The Pilgrim Plague

Ah, the elite progressive white people. Those insufferable, self-righteous bastards who've managed to infect the American psyche with their millenarian madness for centuries. It's a flippin’ disease, a gnostic virus that's been festering in our national bloodstream since the first Puritan set his sanctimonious foot on Plymouth Rock.

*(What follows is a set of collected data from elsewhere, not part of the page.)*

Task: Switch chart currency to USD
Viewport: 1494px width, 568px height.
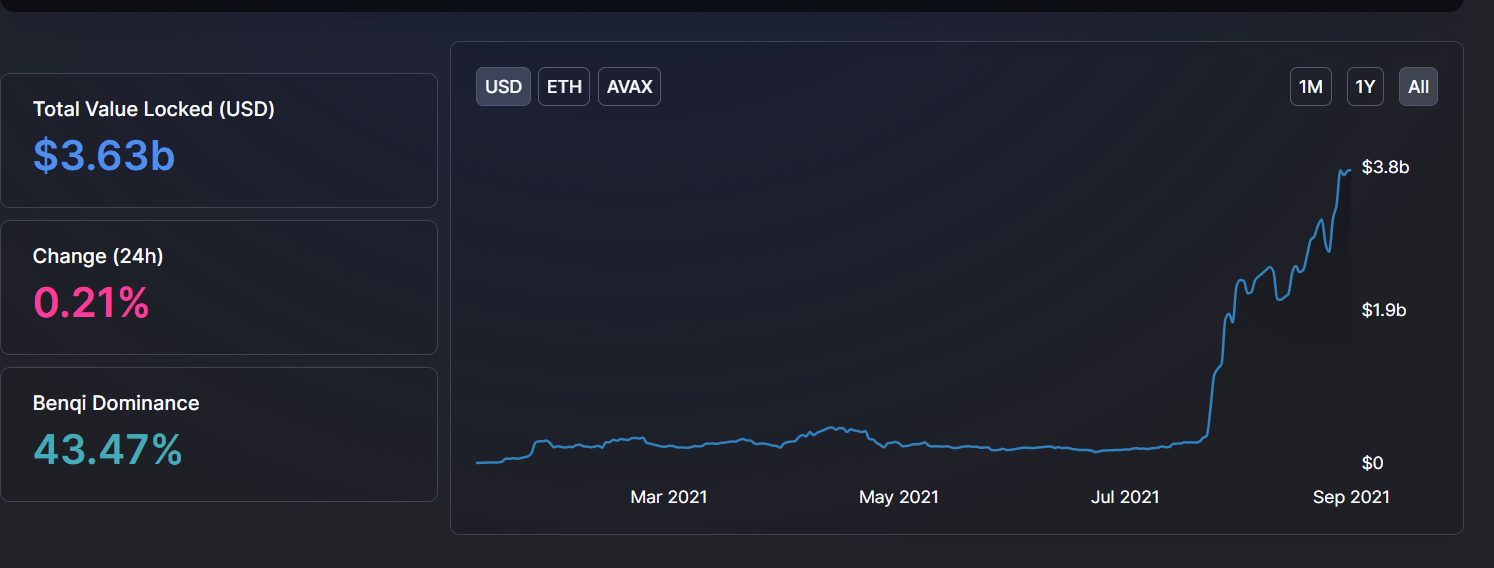Action: 503,87
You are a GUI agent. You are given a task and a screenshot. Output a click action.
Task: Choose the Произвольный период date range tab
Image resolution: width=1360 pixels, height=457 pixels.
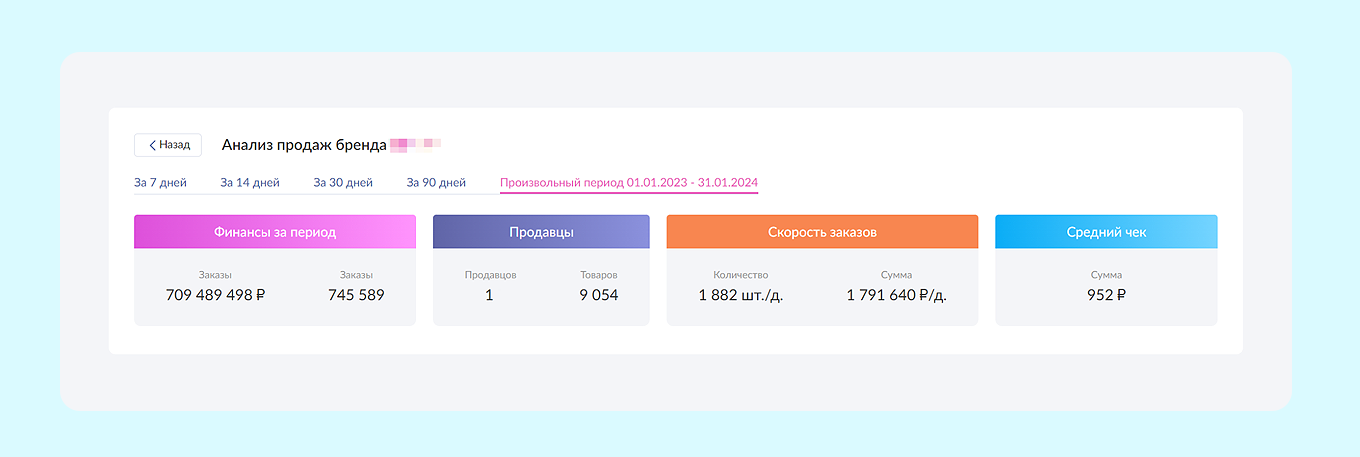[628, 183]
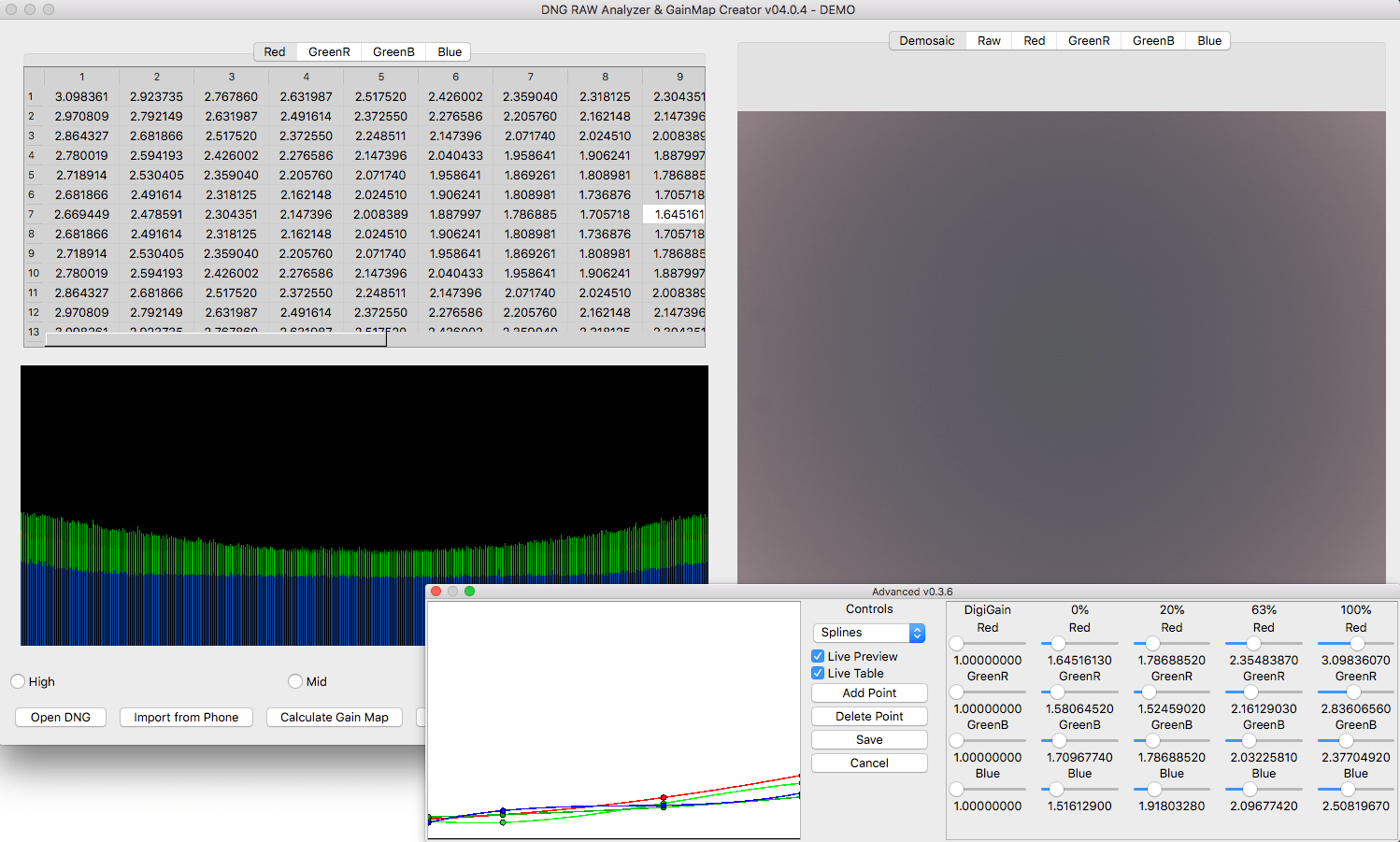1400x842 pixels.
Task: Uncheck the Live Table option
Action: click(x=818, y=673)
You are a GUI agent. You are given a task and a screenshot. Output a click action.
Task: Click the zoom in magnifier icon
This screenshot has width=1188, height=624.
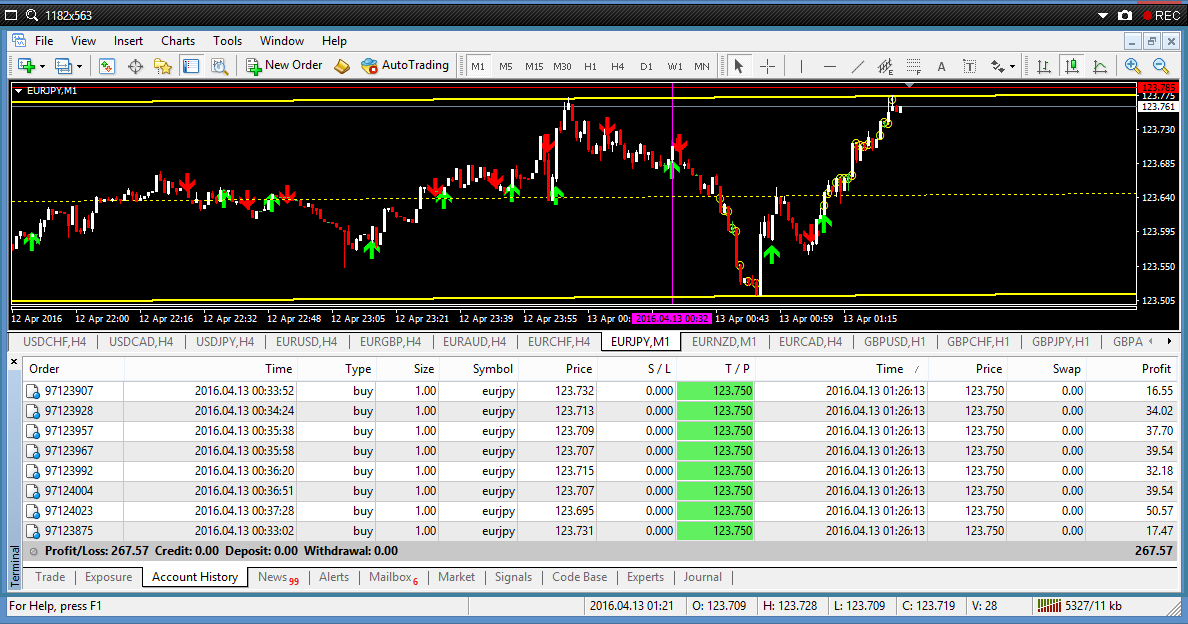point(1133,67)
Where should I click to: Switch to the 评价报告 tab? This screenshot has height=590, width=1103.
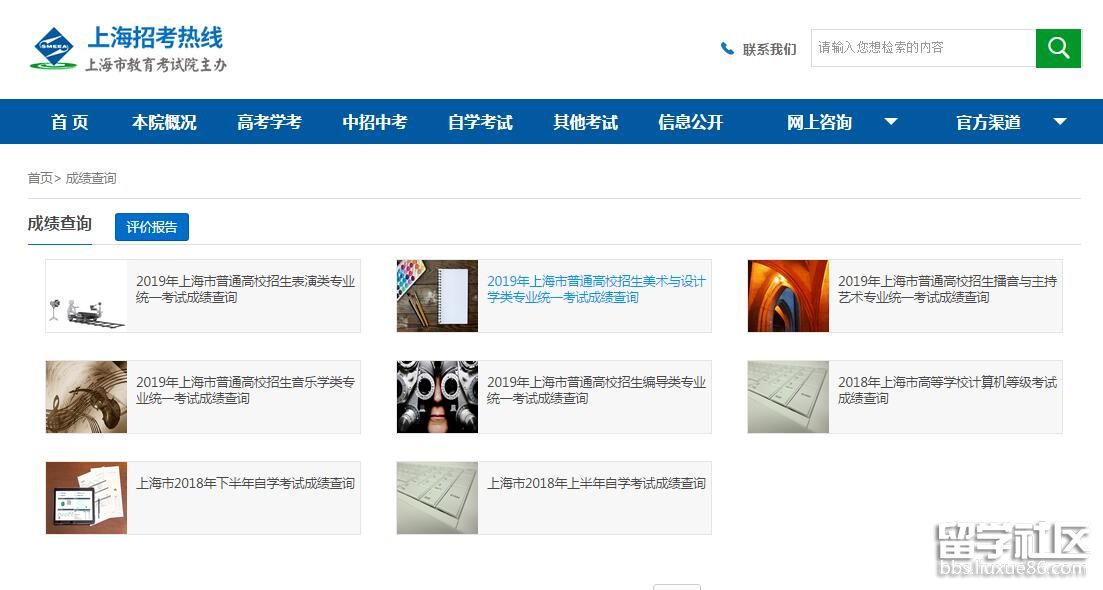152,227
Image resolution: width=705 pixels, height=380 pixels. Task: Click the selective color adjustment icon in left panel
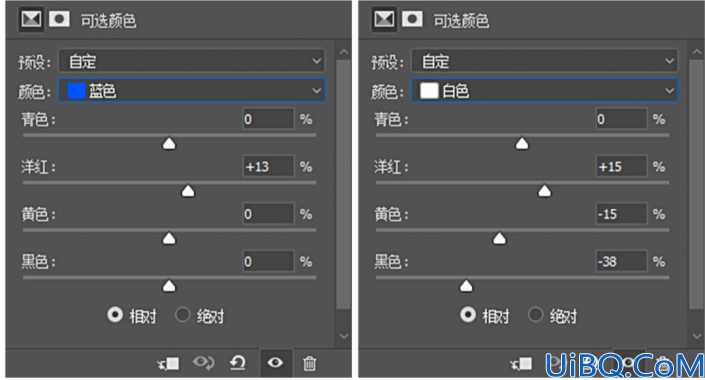(x=31, y=19)
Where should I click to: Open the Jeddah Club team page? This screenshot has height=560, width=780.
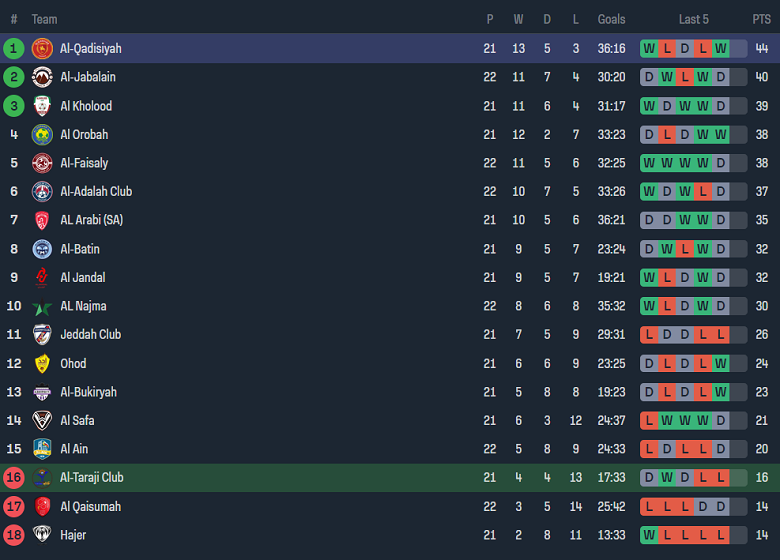[x=90, y=334]
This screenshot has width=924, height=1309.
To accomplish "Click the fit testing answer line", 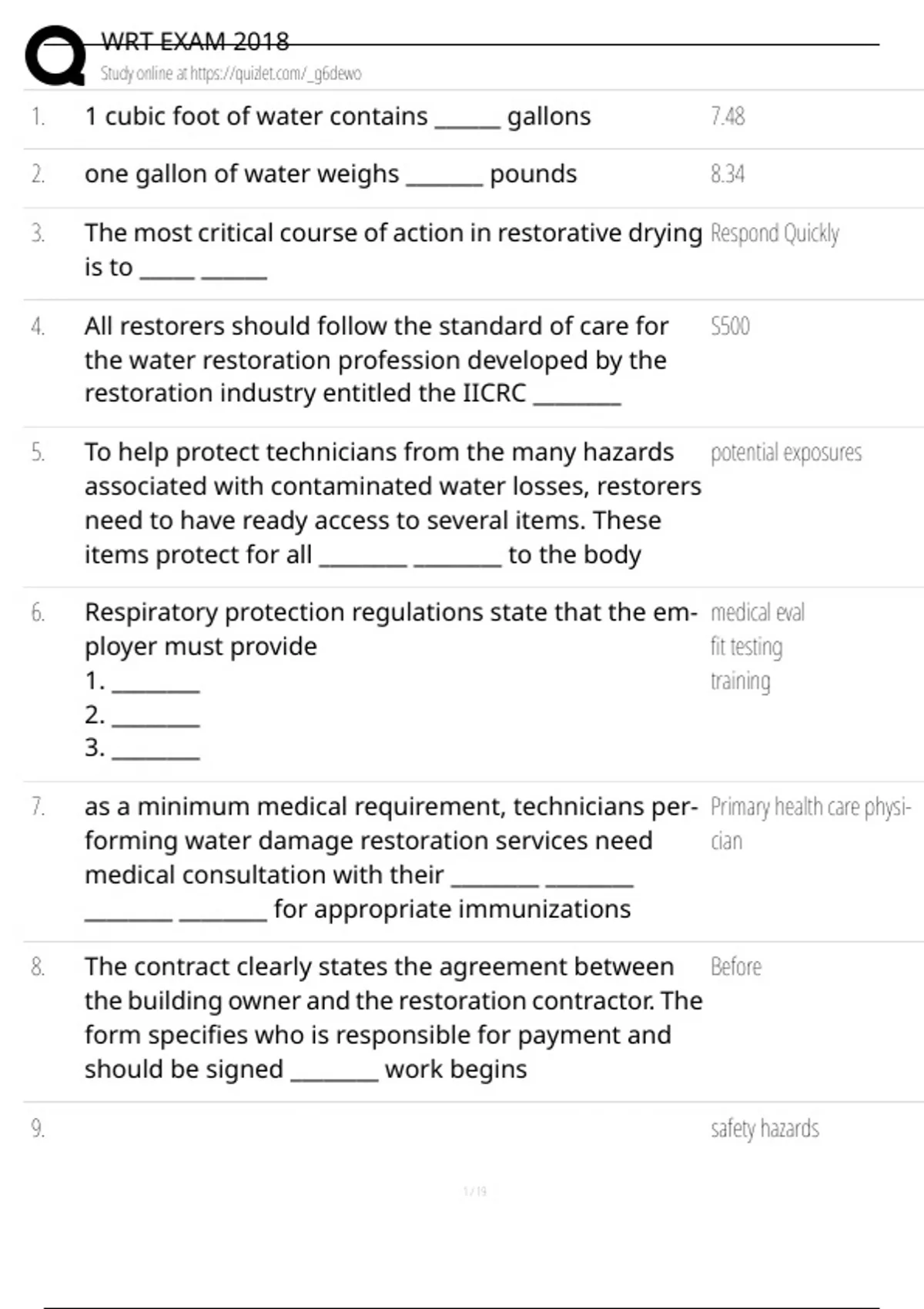I will pos(746,647).
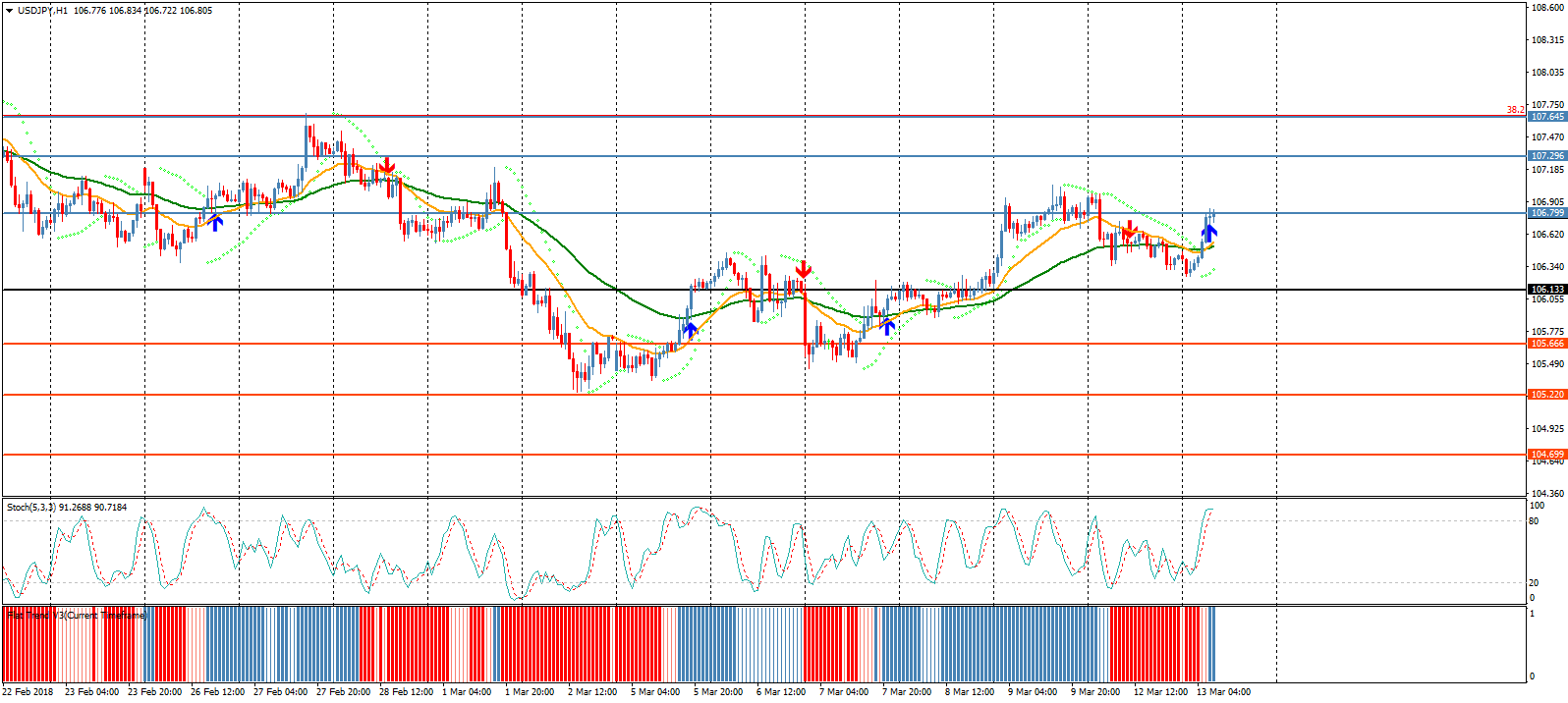Click the rightmost blue up arrow signal
1568x703 pixels.
1209,234
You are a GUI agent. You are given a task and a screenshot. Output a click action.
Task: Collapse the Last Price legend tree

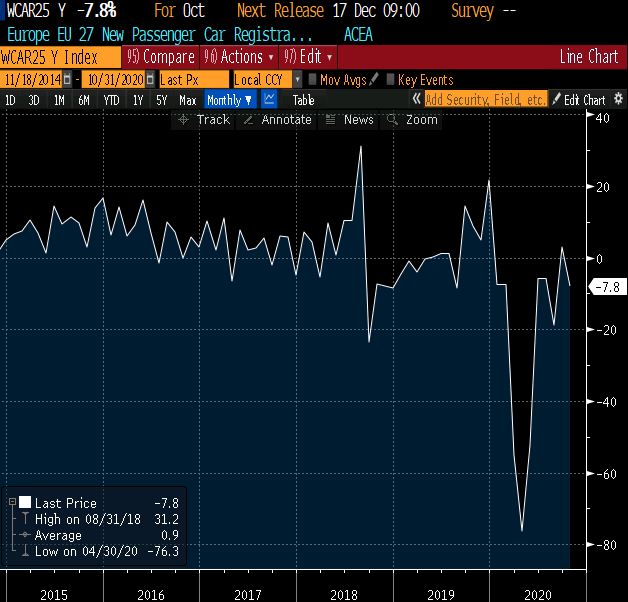coord(10,503)
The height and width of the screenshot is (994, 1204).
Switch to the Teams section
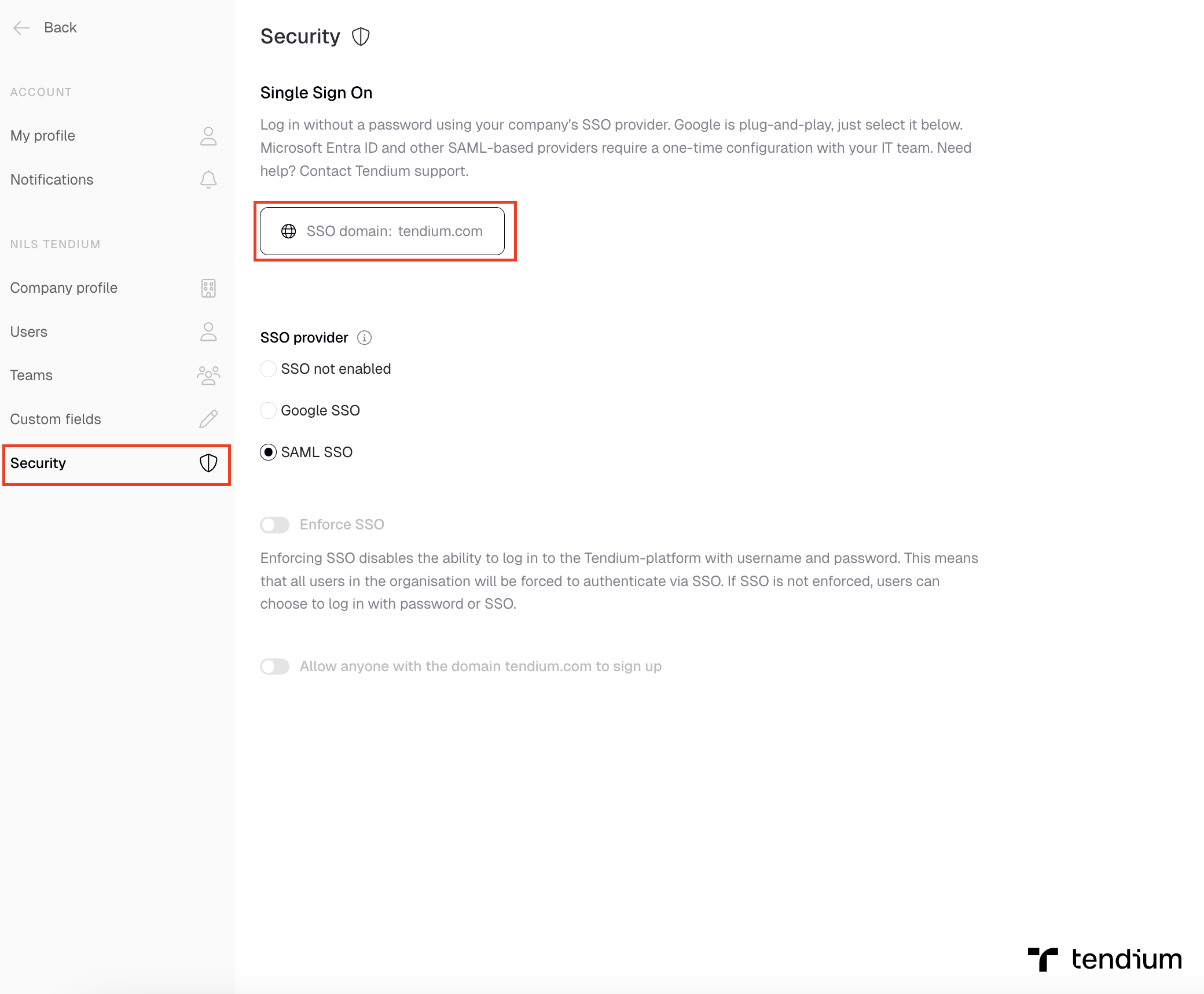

The Four Horsemen of American Settlement
Four types of soccer hooligans came here from Britain:
The Puritans: New England's very own fun police
The Cavaliers: Southern gents with a drawl
The Scots-Irish: Appalachian rabble-rousers
The Quakers: Commerce-loving pacifists
Most of these folks weren't peddling the apocalyptic snake oil that's been America's favorite intoxicant. The Cavaliers were too busy playing plantation lord, the Scots-Irish only became messianic after a few swigs of moonshine, and the Quakers—well, they kept one foot on the mercantile ground while reaching for the heavens.
The Puritan Pox
But those damn Puritans. They're the ones who really left their mark, like a bad tattoo on America's collective consciousness. From Thanksgiving turkeys to witch trials, from Unitarian pulpits to Ivy League pretension, the Puritan brand is seared into our national DNA.
The Brit G.K. Chesterton quipped that England should celebrate the American Thanksgiving Day holiday by giving thanks that the Pilgrims left England. He was right. When you're so full of spiritual hot air that you can't see the earth beneath your feet, you become a special kind of unbearable.
The Insufferable Inheritance
Richard Hooker, poor bastard, spent much of his life wrestling with the Puritans. He found them smugly devoted to their wrongheaded ideas, dividing the world into "us" (the chosen ones) and "them" (the unwashed masses). Sound familiar? It should, because we're still living with the deplorable legacy.
The Hippie-Puritan Connection
Here's a mind-bender for you: those flower-power hippies? Just Puritans with better drugs. Picture it: peace, love, and social transformation through free love and LSD. It's the City on a Hill, just with more nudity and a worse work ethic.